シグニチャの冒頭には,「Pule Fshati me Pilaf」と「Pule Fshati me Qulle」が並んでいる。それぞれ1700ALLと値が張っている。(1ALL=約1円)
前者は「地鶏のピラフ」だが,キャセロールに丸焼きの鶏と生米とスープを入れてオーブンで炊き上げるもののようだ。
後者は,丸焼きの鶏を,炒めた小麦粉とスターチ(片栗粉)でとろみをつけた鶏スープの餡(Qulle)で満たしたキャセロールに浸してオーブンで焼く。
残りふたつのシグニチャは,↓で登場した「Tavë Kosi」と「Tavë Dheu」だ。
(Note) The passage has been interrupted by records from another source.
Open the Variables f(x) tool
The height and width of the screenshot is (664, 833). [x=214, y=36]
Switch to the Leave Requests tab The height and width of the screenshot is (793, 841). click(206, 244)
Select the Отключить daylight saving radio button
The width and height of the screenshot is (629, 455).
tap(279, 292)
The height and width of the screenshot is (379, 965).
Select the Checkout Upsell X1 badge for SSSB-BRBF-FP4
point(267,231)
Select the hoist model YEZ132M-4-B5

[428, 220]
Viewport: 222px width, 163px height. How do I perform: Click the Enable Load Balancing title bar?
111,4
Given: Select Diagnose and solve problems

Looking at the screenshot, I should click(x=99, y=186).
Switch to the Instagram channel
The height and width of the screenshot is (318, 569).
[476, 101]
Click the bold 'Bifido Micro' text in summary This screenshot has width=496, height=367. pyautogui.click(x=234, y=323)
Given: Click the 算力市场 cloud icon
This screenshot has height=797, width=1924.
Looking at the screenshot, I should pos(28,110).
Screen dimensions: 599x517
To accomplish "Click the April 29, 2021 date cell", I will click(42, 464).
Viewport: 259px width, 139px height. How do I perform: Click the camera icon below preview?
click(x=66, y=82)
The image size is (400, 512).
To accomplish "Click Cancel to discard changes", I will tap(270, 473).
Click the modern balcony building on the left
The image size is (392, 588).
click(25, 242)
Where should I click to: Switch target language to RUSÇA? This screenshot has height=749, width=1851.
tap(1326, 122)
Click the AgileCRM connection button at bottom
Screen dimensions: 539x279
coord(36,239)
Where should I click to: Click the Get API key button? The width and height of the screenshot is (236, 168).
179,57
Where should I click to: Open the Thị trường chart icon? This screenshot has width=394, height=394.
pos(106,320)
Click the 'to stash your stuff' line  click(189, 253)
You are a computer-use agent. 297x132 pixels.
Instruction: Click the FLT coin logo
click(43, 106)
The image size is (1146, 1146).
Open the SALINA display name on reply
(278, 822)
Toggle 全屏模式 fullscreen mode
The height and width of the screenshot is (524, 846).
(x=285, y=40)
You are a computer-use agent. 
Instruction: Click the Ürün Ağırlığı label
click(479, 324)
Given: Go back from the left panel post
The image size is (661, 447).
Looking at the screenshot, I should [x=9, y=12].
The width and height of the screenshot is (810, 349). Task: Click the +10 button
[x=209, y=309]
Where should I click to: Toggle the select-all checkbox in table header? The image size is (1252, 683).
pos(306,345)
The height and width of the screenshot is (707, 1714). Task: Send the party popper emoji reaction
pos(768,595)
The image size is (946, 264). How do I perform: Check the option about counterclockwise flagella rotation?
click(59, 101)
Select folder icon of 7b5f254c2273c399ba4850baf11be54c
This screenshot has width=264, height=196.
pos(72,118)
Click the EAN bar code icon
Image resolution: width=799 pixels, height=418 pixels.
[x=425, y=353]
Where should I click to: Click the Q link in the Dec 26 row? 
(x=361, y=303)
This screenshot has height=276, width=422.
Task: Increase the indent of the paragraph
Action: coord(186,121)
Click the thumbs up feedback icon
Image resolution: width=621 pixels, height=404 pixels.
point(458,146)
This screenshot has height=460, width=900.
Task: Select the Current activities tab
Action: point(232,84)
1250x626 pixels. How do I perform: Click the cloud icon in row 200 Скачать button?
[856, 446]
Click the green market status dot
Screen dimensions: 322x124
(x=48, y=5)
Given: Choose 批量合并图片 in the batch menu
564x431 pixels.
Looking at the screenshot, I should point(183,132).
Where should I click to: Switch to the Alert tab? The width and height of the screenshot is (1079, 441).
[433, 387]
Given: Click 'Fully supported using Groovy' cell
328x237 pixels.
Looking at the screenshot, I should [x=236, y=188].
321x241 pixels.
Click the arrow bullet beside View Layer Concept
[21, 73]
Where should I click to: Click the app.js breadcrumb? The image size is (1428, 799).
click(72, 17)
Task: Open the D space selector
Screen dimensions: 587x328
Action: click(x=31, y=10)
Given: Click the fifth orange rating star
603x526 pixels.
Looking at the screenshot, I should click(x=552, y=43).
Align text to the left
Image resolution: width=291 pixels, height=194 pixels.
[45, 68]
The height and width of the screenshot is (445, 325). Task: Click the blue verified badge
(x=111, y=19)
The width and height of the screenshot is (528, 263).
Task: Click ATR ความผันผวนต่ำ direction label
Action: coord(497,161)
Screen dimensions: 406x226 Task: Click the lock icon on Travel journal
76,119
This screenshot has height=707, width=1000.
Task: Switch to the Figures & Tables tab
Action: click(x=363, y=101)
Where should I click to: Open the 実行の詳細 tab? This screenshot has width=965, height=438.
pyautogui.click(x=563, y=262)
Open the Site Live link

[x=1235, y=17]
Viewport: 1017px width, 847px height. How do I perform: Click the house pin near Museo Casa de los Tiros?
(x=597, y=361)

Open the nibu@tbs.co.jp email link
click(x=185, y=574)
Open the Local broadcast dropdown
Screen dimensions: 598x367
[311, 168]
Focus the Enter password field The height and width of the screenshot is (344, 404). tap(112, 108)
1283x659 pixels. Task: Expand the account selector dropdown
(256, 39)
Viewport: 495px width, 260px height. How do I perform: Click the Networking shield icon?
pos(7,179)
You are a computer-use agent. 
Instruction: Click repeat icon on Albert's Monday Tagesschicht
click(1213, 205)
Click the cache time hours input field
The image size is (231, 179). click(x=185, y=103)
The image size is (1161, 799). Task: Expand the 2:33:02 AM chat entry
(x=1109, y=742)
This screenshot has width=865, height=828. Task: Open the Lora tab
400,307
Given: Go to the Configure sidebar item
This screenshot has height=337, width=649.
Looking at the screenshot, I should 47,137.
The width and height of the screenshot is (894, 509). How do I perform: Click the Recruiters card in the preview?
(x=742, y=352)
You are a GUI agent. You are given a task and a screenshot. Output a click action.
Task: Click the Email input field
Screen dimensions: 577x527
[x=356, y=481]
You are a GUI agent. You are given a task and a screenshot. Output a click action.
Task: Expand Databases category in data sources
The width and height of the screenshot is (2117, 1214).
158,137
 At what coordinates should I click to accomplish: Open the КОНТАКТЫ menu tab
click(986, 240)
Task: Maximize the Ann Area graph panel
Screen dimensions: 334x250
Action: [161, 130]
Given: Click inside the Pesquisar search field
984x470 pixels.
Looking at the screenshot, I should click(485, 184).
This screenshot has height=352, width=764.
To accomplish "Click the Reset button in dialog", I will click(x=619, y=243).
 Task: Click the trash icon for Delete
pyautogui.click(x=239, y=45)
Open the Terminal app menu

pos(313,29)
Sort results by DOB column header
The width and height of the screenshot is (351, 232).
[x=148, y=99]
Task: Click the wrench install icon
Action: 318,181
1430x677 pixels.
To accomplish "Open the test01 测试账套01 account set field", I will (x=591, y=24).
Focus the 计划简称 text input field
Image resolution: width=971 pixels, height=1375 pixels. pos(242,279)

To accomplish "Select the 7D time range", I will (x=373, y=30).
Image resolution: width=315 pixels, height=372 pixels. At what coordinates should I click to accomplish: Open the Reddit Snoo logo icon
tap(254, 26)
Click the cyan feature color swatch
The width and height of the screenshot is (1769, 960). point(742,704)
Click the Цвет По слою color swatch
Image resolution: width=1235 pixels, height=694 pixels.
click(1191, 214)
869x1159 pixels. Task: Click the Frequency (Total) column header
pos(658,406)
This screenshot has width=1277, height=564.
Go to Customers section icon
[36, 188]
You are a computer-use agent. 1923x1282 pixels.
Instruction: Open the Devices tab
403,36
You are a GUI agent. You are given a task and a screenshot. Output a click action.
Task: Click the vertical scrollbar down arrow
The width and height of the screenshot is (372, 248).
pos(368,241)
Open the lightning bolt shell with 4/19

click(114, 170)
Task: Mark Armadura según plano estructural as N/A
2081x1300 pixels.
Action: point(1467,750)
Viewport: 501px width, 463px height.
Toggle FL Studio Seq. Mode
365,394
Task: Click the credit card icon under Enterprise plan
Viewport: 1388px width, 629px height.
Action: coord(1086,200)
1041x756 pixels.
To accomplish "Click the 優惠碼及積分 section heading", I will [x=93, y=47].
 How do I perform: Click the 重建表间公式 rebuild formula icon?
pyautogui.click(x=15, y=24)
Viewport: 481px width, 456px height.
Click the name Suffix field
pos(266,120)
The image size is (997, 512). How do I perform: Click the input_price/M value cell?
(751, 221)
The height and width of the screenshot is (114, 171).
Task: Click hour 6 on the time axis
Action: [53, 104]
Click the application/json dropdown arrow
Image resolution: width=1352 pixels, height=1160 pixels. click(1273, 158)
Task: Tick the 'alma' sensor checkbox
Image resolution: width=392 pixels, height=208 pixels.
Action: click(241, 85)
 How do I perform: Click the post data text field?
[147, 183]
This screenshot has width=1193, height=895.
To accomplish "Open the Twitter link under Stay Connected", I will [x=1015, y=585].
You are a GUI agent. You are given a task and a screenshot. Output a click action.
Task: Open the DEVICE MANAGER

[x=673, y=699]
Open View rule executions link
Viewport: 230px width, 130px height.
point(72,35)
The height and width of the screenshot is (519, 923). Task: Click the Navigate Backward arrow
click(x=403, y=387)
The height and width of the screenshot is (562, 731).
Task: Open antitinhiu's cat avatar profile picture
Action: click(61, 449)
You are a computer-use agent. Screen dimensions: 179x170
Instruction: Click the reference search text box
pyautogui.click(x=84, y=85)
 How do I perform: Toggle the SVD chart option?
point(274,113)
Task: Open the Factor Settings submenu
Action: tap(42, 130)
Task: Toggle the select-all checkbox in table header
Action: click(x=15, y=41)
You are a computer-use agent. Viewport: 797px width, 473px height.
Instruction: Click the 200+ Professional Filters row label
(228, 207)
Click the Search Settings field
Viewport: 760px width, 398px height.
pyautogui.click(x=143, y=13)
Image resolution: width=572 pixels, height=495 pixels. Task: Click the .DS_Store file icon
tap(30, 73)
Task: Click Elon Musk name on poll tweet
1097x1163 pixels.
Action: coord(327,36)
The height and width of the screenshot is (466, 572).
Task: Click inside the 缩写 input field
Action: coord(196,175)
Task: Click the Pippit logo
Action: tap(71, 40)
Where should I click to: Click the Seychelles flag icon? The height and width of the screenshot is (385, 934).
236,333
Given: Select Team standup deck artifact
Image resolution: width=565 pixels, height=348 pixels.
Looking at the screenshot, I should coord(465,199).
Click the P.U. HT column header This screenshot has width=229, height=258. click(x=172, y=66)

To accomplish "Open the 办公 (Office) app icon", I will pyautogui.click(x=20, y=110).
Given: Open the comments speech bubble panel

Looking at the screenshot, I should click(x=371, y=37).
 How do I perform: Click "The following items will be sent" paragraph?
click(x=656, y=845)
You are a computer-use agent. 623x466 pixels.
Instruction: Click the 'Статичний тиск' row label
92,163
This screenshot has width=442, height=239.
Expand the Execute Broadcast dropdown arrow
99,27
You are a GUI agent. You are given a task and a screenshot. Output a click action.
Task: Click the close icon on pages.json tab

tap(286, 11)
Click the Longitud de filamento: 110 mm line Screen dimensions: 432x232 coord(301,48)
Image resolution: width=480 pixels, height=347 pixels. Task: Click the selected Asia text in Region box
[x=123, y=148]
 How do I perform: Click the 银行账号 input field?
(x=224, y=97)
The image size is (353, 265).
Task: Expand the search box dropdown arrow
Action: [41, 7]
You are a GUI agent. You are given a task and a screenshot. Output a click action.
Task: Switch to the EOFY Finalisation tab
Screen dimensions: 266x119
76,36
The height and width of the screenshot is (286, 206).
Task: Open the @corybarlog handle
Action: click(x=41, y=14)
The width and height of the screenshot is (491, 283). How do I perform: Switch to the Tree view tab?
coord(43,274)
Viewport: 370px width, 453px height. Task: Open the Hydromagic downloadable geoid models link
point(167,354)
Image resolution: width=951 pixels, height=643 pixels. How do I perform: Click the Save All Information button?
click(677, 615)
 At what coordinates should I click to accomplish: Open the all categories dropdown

https://4travel.jp/travelogue/11572649
シグニチャの下には,BBQが11種類並ぶ。
その中に「Berxolle」(ベルゾール)という言葉を見つけた。ラムチョップのことのようだが,キルギス料理ブリゾール(ステーキ肉のピカタ)と同じ語かも知れない。
その他には,
Xaxiq ジャジキ(ザジキ,ギリシャヨーグルトのライタ)
Djath Kaçkavall カシュカバルチーズ(黄チーズ)
Djath i Bardhe フェタ(白チーズ)
Djath Furre 鍋焼きチーズ
Japrak ドルマ(ブドウの葉でピラフを包んだもの)
といった品が目に留まるが,これらはどのレストランにもある定番であろう。
定番と言えば,こんな山のレストランでもしっかり「Spageti me Fruta Deti」(海の幸のスパゲティ)をメニューに載せている。外国人観光客には,アルバニアの料理の中で一番人気なのかもしれない。 -
城の中に入る。
-
城内の建物の跡地。
-
山の上なので,天候は急変する。空が真っ暗になったと思ったら,
-
いきなり集中豪雨が遺跡を叩きつけ,階段や通路は一瞬にして人工河川と化す。
あわてて避難。 -
雨が弱まったところで車に飛び込み,山を下りる。
山の麓(ふもと)では,雨は一滴も降っておらず,陽光がさんさんと差している。
狐につままれたような気分だ。
(つづく)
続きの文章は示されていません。